*GIVEN DATA*.
-=-=-=-=-

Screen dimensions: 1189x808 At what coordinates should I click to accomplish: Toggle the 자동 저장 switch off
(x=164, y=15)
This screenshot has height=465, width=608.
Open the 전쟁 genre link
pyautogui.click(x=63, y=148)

-=-=-=-=-

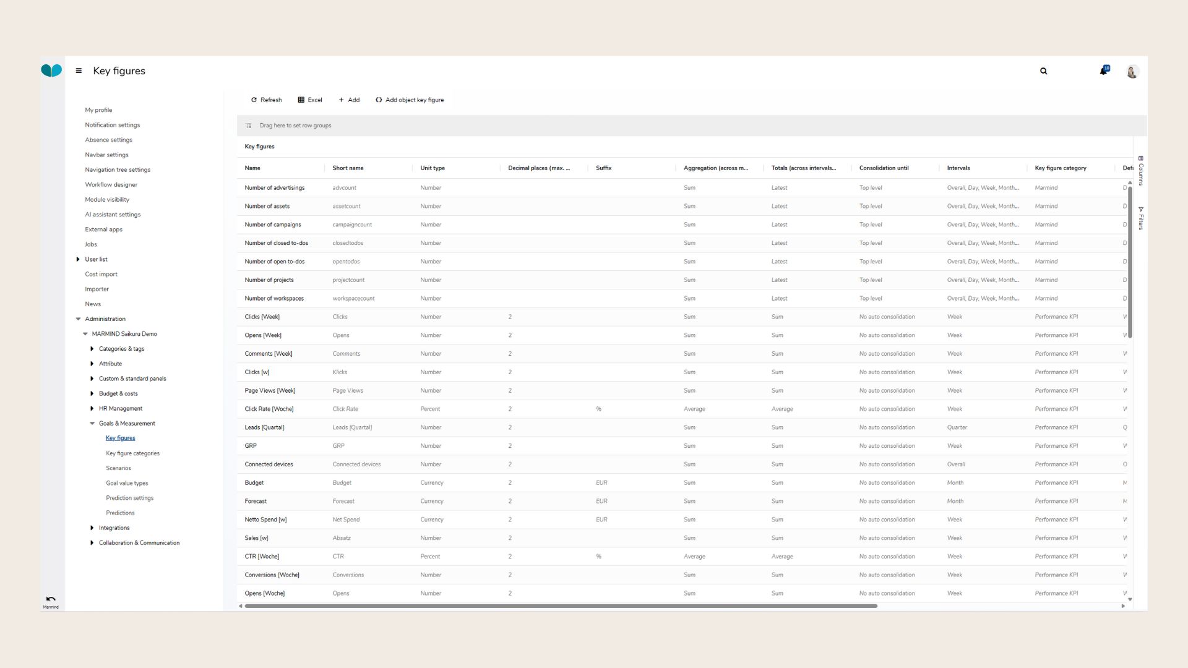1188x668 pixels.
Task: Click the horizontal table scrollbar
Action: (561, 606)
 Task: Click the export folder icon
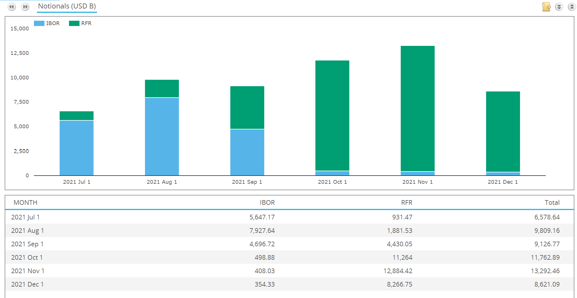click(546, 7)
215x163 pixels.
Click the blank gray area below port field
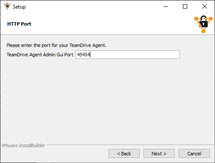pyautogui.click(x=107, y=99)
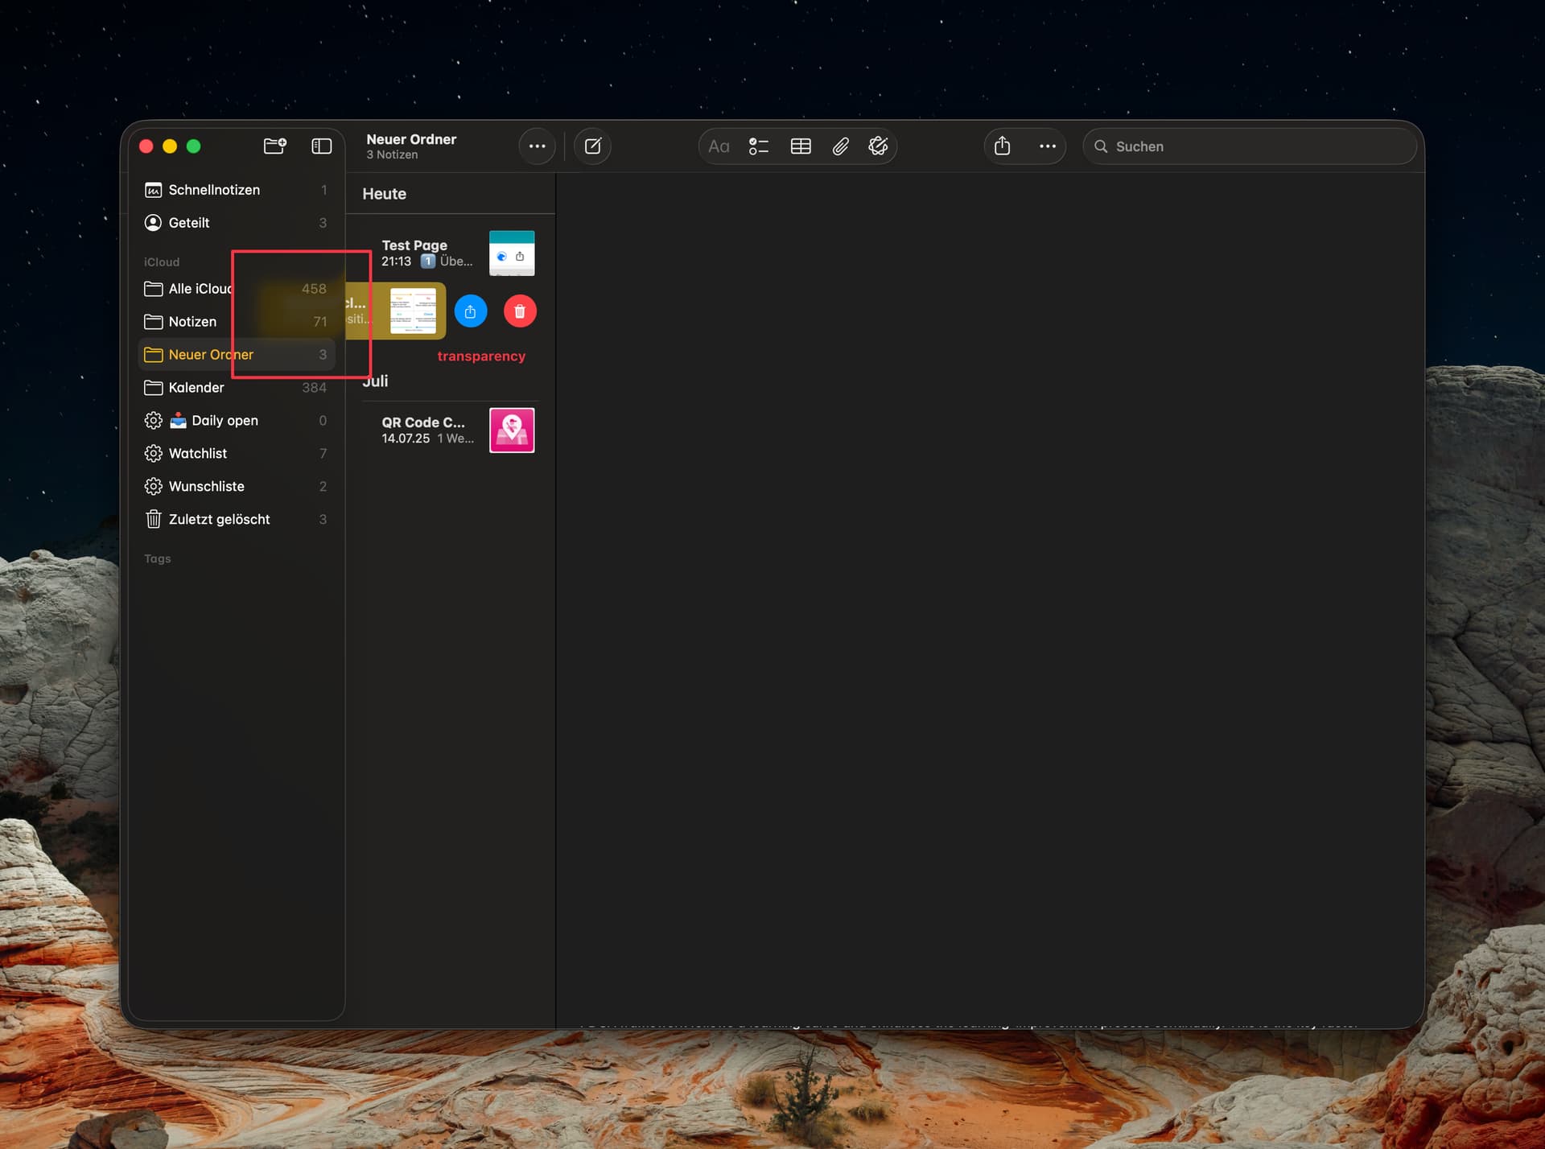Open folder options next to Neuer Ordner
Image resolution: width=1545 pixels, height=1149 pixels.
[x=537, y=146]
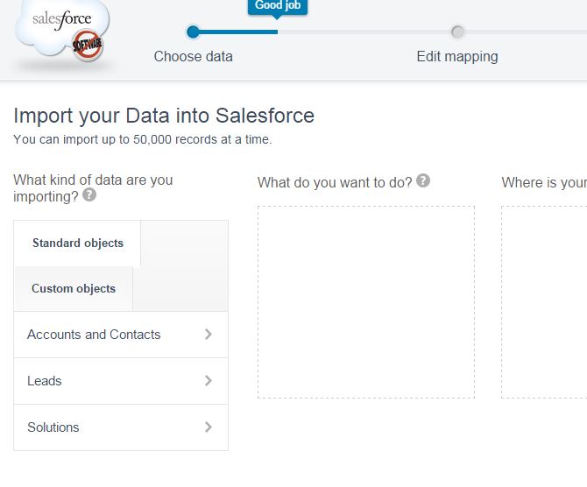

-=-=-=-=-

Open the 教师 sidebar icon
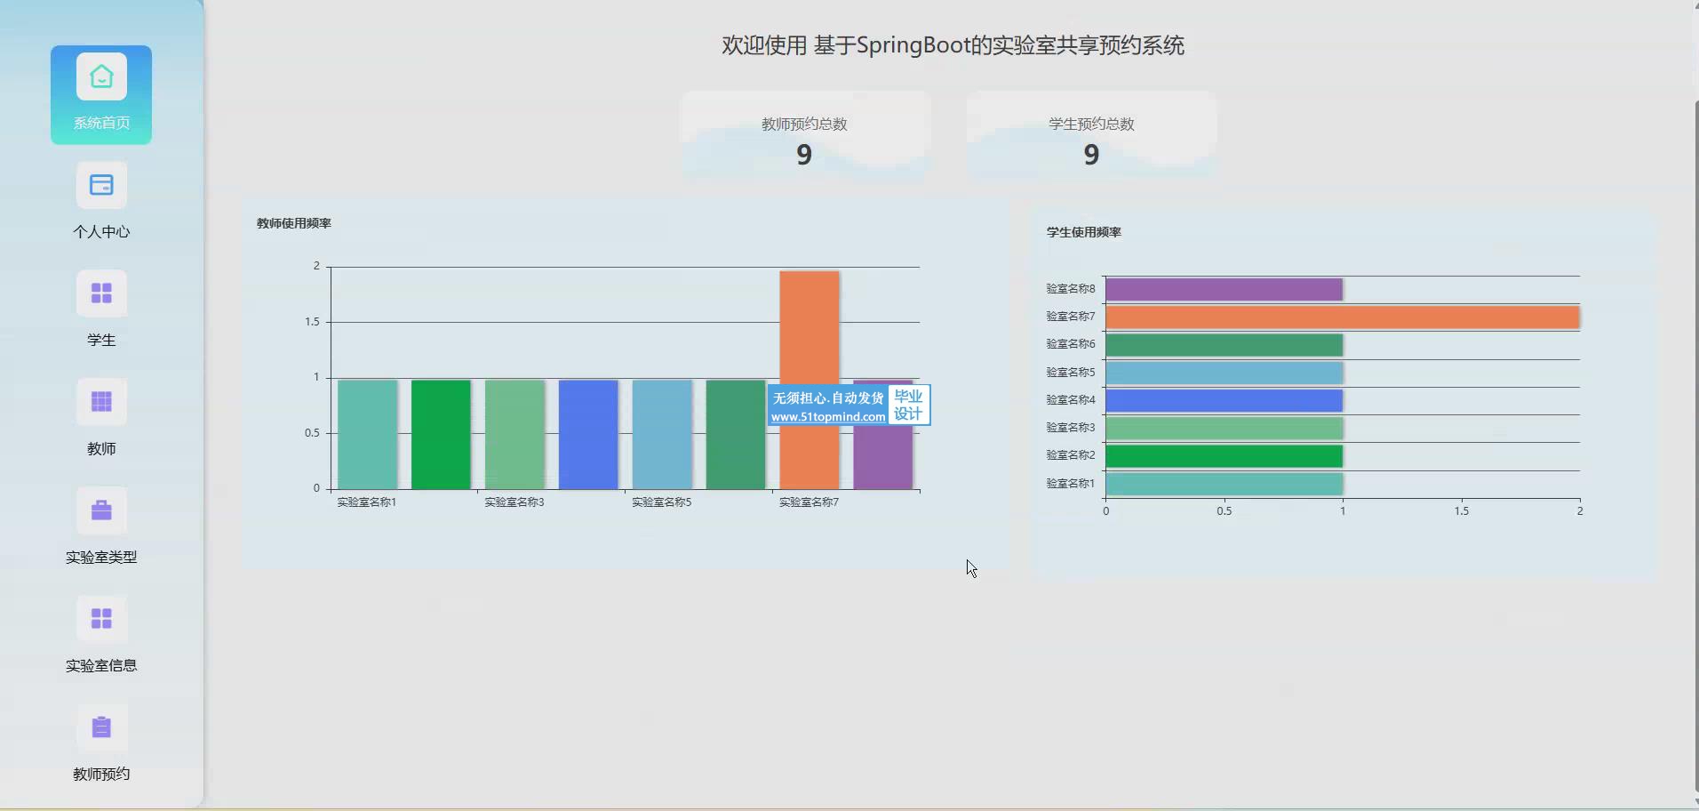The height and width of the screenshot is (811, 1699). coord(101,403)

-=-=-=-=-

*PROBLEM STATEMENT*. Rewrite the records starting at the line that contains "This screenshot has height=465, width=608." and ending at the line that contains "pyautogui.click(x=63, y=148)" as a numbered list, leaving out any blank lines.

*RIGHT ANSWER*.
1. This screenshot has height=465, width=608.
2. Open the 전쟁 genre link
3. pyautogui.click(x=63, y=148)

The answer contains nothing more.